DATASET ENTRIES.
════════════════

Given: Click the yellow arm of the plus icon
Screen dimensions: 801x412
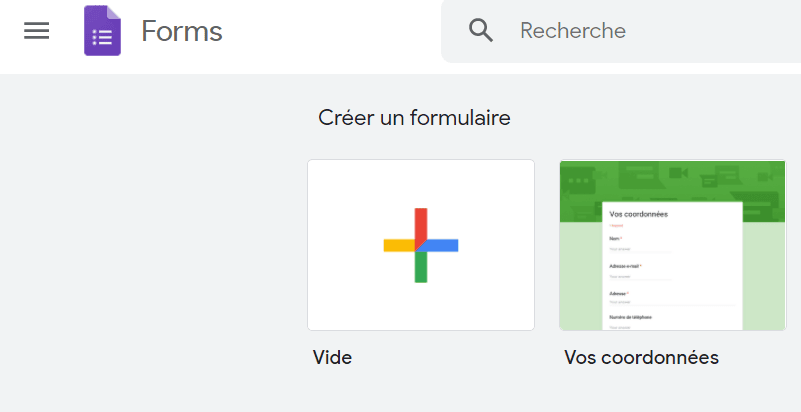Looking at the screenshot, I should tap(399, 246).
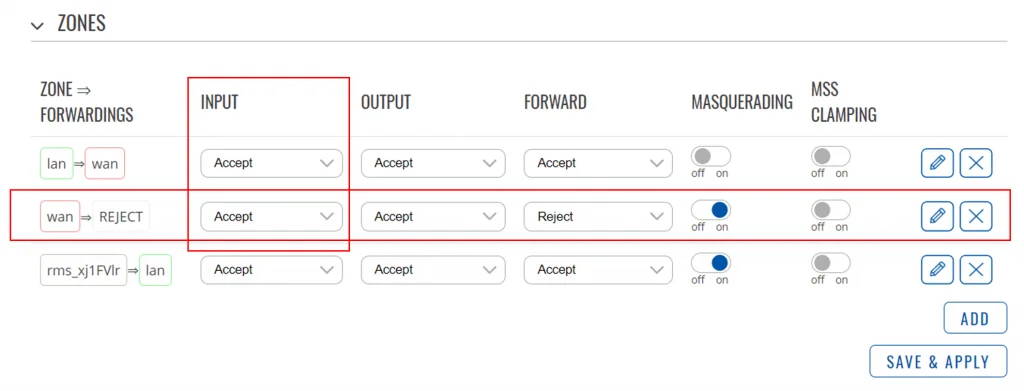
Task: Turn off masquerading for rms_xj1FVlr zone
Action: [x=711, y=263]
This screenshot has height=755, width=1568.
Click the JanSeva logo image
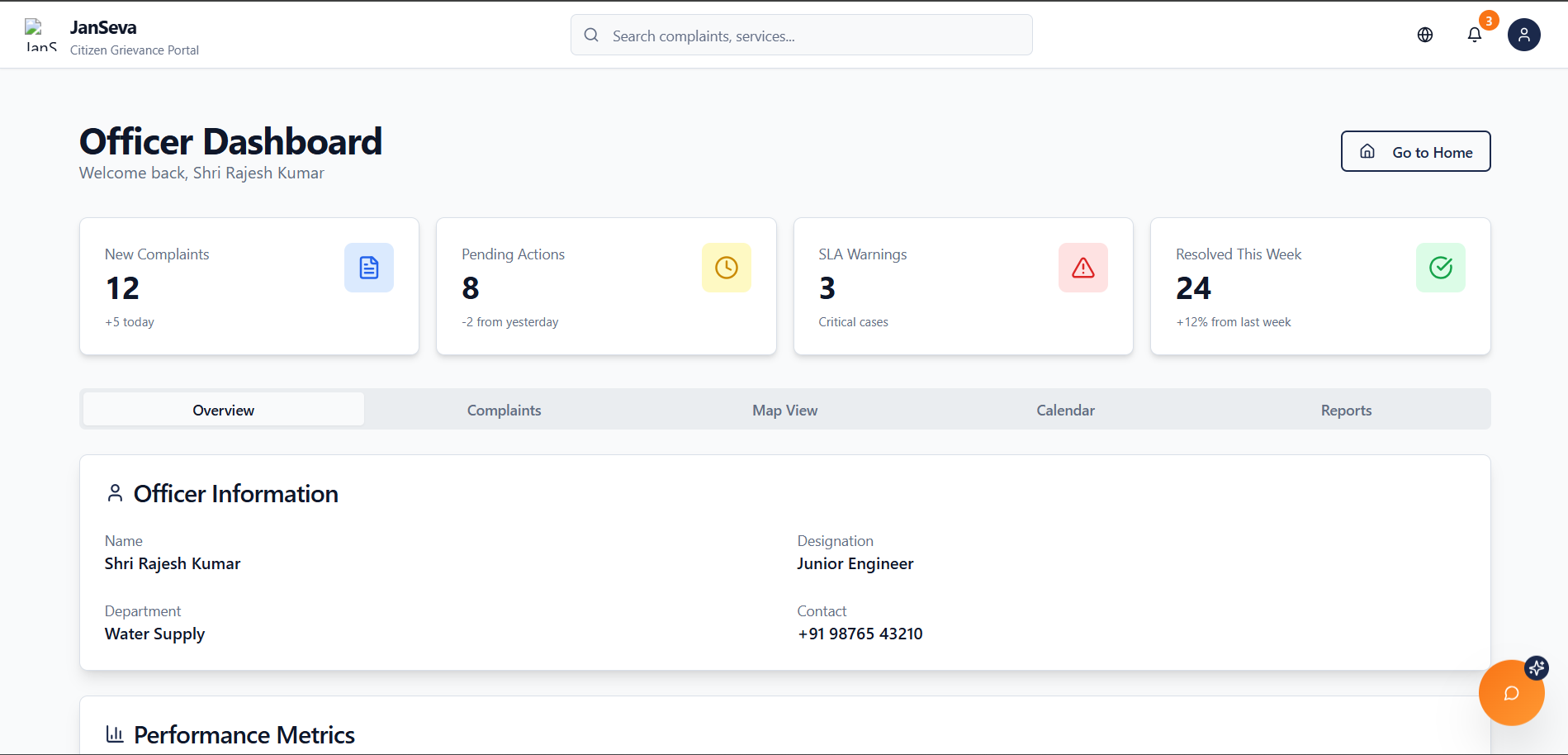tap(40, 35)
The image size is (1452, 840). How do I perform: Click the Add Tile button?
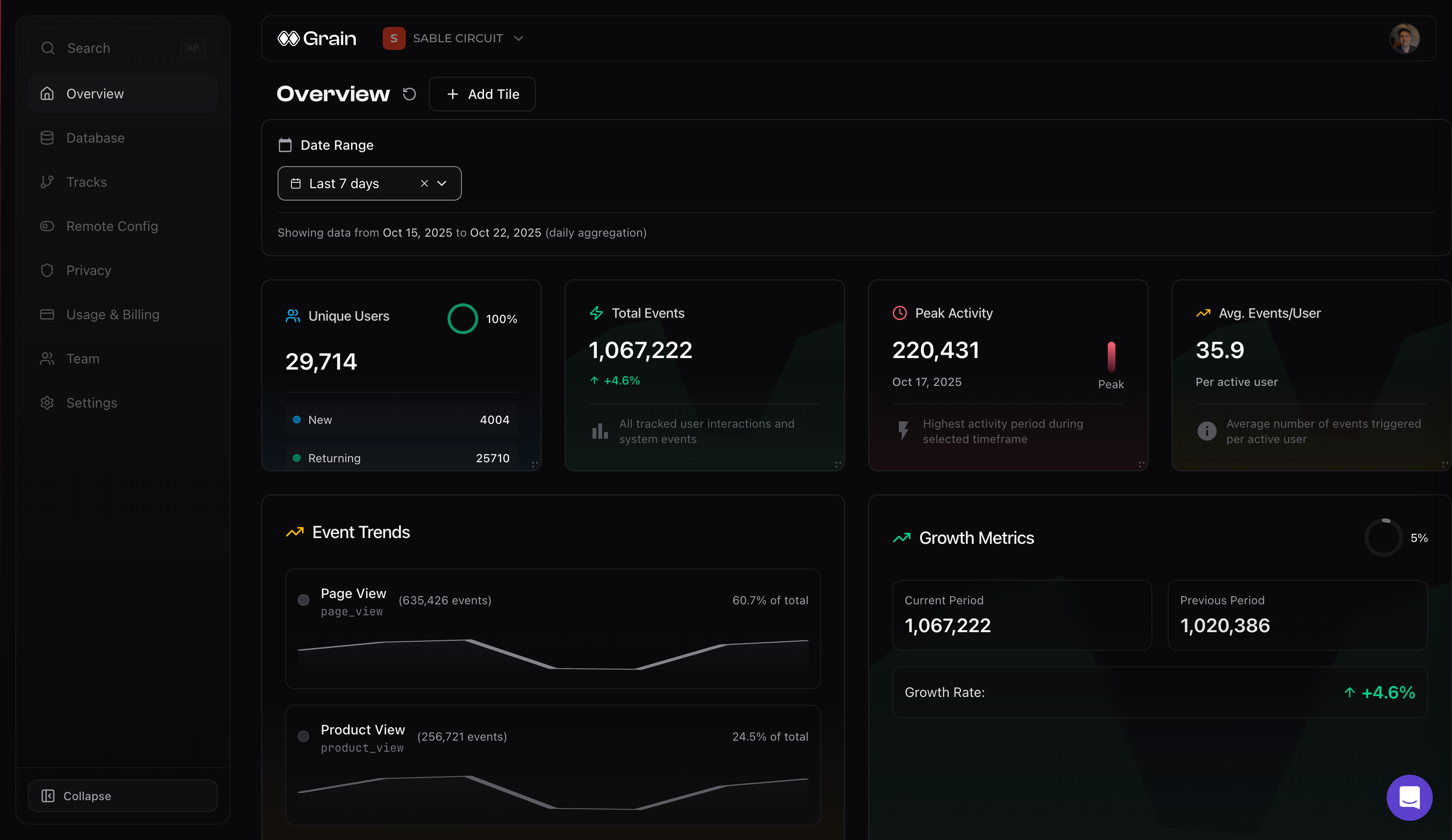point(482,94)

════════════════

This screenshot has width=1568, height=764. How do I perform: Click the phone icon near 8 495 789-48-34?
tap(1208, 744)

════════════════

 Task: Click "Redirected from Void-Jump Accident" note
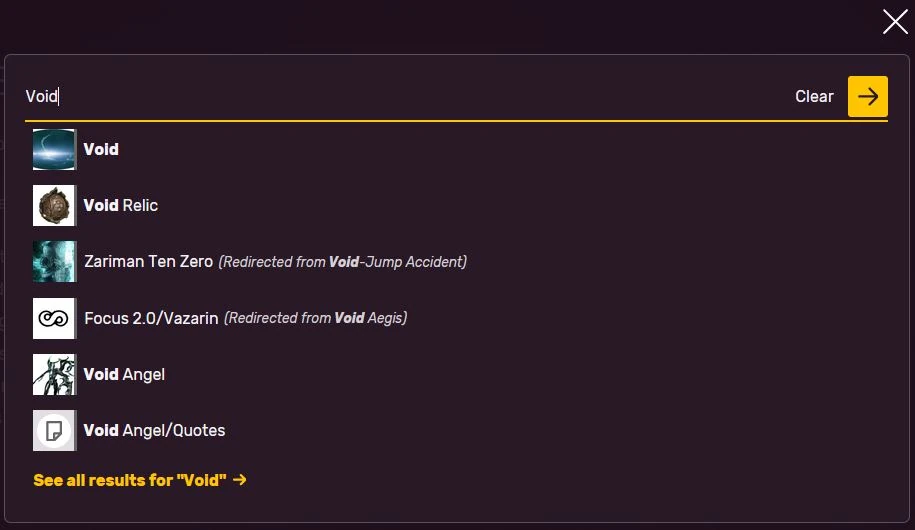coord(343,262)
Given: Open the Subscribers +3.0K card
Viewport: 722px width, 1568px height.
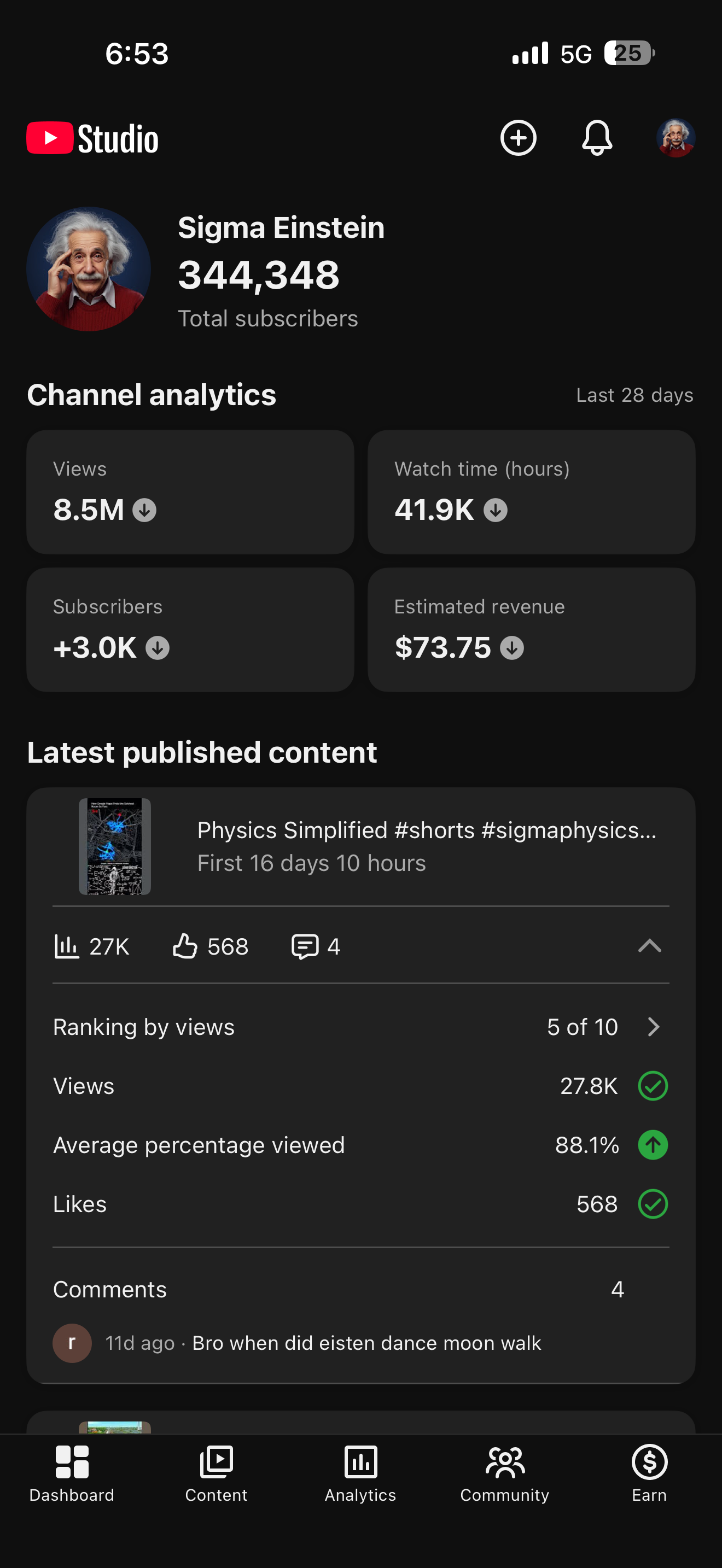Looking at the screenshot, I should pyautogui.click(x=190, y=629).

════════════════

TASK TO COMPLETE. Rewrite the lines from the line with "The image size" to the line with "point(482,94)", replacing "Add Tile" with "Remove Tile" and changing nothing else. Leave the pictures out of your answer.

COMPLETED TASK.
The image size is (1452, 840). How do I perform: Click the Remove Tile button?
point(482,94)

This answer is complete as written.